## Action item:
What you return should be each line of the data containing the string "beside".

## Working data:
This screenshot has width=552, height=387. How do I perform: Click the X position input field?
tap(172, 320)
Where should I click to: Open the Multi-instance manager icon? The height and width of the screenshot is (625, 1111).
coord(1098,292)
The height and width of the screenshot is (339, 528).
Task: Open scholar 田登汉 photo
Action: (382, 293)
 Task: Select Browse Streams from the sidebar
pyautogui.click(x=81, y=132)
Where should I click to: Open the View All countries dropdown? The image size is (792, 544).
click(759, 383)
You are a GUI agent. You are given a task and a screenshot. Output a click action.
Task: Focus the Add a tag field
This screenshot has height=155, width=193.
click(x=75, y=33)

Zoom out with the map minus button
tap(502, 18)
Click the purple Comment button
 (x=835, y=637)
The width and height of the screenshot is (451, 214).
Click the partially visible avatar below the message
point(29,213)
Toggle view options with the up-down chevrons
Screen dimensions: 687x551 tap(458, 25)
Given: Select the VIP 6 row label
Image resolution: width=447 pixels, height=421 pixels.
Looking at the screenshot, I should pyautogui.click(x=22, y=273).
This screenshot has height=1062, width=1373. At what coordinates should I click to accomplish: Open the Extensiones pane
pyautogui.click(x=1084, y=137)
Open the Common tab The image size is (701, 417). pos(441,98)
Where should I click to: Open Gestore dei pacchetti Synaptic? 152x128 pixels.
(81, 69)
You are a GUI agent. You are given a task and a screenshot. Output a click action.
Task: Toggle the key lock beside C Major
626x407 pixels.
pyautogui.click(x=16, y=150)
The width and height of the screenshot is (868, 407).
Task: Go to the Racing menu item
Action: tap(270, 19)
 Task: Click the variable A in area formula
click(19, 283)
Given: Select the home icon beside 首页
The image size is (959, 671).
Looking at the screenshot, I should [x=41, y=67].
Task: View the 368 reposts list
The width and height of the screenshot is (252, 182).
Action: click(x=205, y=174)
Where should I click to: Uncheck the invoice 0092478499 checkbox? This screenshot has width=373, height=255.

## Task result:
Task: Toggle the key lock beside C Major
Given: Select the home icon beside 首页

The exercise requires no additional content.